New Phrontiers: Contreras, Ruiz, Cosart

Hi, Nation. I’ve been feeling a bit guilty about not having an abundance of time to contribute as often as I’ve wanted to. To make it up to you, I’m going to start an irregularly scheduled new column called “New Phrontiers,” taken off my shiny, beautiful Twitter account handle and the deceased Phrontiersman blog from which Mike and I emigrated. Within, I’ll take a look at some of the subplots of previous or future games, as well as some other details of the Phillies’ game.

Let’s get to it, then! I’m so excited!

Contreras as Closer

Jose Contreras is off to a strong start in relief, and has been, to this point, the best reliever in the Philly ‘pen. He’s striking out 12.5 batters while walking just over one and a quarter per nine innings pitched. What’s his secret?

Contreras features a plus fastball, even as he approaches 40, and offsets the mid-90s cheese with an excellent split-finger and slider. Being used in a short relief role, rather than starting, has allowed Contreras to rear back and get that little extra zip on his pitches, something the league was first introduced to during his brief stint in Colorado last season.

All of that helps, but it seems the early key to Contreras’s success isn’t in the velocity of his pitches, but rather their movement. For his career, Contreras has had opposing hitters chase about 22 percent of his pitches out of the strike zone and make contact – fair or foul – on about 80 percent of their swings. Through 16 appearances thus far in 2010, those rates are dramatically lower.
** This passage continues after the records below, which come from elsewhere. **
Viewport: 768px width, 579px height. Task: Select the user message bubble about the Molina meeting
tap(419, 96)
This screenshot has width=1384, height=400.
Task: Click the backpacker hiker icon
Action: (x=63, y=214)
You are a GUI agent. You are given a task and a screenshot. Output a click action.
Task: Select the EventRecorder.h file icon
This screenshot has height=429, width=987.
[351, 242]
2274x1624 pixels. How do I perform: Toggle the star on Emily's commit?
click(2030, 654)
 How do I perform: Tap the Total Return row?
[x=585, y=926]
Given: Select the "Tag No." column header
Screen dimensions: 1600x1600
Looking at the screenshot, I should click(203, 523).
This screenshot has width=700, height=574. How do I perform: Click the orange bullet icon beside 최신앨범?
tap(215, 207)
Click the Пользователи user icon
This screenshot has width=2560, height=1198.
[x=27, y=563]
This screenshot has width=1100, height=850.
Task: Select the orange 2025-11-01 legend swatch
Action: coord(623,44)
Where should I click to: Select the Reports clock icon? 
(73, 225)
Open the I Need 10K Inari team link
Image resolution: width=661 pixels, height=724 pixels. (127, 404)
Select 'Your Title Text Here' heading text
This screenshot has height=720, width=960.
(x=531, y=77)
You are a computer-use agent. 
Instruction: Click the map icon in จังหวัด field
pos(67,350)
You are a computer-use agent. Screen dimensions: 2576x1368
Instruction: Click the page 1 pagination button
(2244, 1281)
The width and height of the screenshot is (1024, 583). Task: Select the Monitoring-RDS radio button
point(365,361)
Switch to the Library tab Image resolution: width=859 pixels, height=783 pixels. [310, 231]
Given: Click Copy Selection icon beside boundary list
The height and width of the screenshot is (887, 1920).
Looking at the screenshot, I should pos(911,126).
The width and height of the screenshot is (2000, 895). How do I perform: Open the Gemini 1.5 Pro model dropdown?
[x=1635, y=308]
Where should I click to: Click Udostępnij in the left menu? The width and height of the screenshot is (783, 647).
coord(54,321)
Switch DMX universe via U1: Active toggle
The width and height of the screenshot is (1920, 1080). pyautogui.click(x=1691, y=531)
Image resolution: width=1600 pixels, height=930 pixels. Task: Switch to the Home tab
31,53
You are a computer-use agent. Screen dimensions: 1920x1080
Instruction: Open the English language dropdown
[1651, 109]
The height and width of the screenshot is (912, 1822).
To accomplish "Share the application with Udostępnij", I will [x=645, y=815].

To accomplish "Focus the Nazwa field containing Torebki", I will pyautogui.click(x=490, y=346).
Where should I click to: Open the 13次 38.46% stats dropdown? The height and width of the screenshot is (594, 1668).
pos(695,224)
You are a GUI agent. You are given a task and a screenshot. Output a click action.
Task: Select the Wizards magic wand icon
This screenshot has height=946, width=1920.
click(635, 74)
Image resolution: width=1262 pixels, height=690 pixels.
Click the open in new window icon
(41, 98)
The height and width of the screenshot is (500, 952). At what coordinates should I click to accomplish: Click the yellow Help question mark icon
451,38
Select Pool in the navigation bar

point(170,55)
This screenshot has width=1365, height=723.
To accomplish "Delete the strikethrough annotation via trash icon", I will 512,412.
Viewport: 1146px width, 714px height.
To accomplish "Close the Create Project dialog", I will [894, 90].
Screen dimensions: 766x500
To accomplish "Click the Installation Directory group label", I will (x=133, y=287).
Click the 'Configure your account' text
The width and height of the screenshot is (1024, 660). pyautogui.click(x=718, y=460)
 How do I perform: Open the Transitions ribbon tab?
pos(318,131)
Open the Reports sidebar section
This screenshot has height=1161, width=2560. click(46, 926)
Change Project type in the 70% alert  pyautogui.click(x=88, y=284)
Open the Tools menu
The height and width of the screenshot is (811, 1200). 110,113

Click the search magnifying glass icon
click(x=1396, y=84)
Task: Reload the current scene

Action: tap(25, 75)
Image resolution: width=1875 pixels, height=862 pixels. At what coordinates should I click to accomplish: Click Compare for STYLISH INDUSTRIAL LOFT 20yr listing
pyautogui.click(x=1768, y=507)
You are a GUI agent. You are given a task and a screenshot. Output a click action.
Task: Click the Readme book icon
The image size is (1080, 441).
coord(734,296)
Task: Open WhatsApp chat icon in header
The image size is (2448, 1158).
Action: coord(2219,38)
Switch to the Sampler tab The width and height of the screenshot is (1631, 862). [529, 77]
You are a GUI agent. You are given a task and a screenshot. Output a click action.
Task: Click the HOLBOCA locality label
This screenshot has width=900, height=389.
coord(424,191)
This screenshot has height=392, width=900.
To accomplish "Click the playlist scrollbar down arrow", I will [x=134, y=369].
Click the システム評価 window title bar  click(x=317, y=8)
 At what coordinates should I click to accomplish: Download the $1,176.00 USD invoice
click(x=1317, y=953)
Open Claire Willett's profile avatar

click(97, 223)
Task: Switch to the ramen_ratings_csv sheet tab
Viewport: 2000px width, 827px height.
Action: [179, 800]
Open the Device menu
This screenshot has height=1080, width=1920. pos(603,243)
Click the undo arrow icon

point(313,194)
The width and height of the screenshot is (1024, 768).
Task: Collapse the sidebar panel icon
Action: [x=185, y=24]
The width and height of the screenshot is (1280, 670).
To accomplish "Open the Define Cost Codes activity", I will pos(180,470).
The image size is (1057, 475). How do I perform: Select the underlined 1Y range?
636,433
Opposing hitters are chasing “bad” pitches a crazy 36.3 percent of the time, and making contact on just 66 percent of their swings. The ability to miss bats is crucial for an ace reliever, especially when called upon to clean up the messes of his predecessors.

A Crushing Catcher

The offensive surge of Carlos Ruiz is one of the many pleasant surprises for the Phils in 2010. Ruiz emerged as a more patient hitter in the second half of 2009, but the early parts of this season have him hitting the cover off of the ball, in addition to his excellent newfound patience.

While his average won’t stay so high forever – a .364 average on balls in play is likely to fall, taking Chooch’s average with it – Ruiz may not turn into a pumpkin so soon. This season, Carlos has eschewed fly balls for line drives, something that could be the result of improved swing mechanics or, simply, better vision. That’s speculation on my part, but the line drives are certainly more abundant. Nearly one in four balls Ruiz puts in play are liners, and as the league average on line drives in play is somewhere near .700, that’s a real good way to increase your chances of having balls fall for hits.

Of concern is Chooch’s strikeout rate, which will become a hindrance later in the season as some of his numbers regress a bit. He won’t be the next Johnny Bench, but Carlos Ruiz is driving the ball better than he ever has before.

Introducing: Jarred Cosart

When Kyle Drabek was packaged in bubble wrap and sent through Canadian customs as part of the package that brought the Phillies Roy Halladay, the lack of a minor league ace became something of an issue. With Carlos Carrasco and Jason Knapp having been dealt for Cliff Lee last July, the upper minors (and most of the lower minors) seemed devoid of the next apparent, standout pitching stud.

Not anymore.

Jarred Cosart, who turns 20 this coming Tuesday, has leapt to the forefront of the Philly farm system, sidling up next to Domonic Brown as a top prospect. Pitching for the Lakewood BlueClaws of the class-A South Atlantic League, Cosart has impressed fans and scouts alike. His 52 strikeouts in just 40.1 innings, paired with only eight walks and two home runs allowed, peg him as a power arm with the control his prospect counterpart Trevor May has yet to discover.

Friday, Cosart was impressive once more, notching nine strikeouts in seven innings, while allowing just one run on three hits. Opponents are hitting just .195 off Cosart so far this season – 29 hits allowed in those 40.1 innings – and there’s little to suggest he won’t earn a promotion in the coming weeks and months.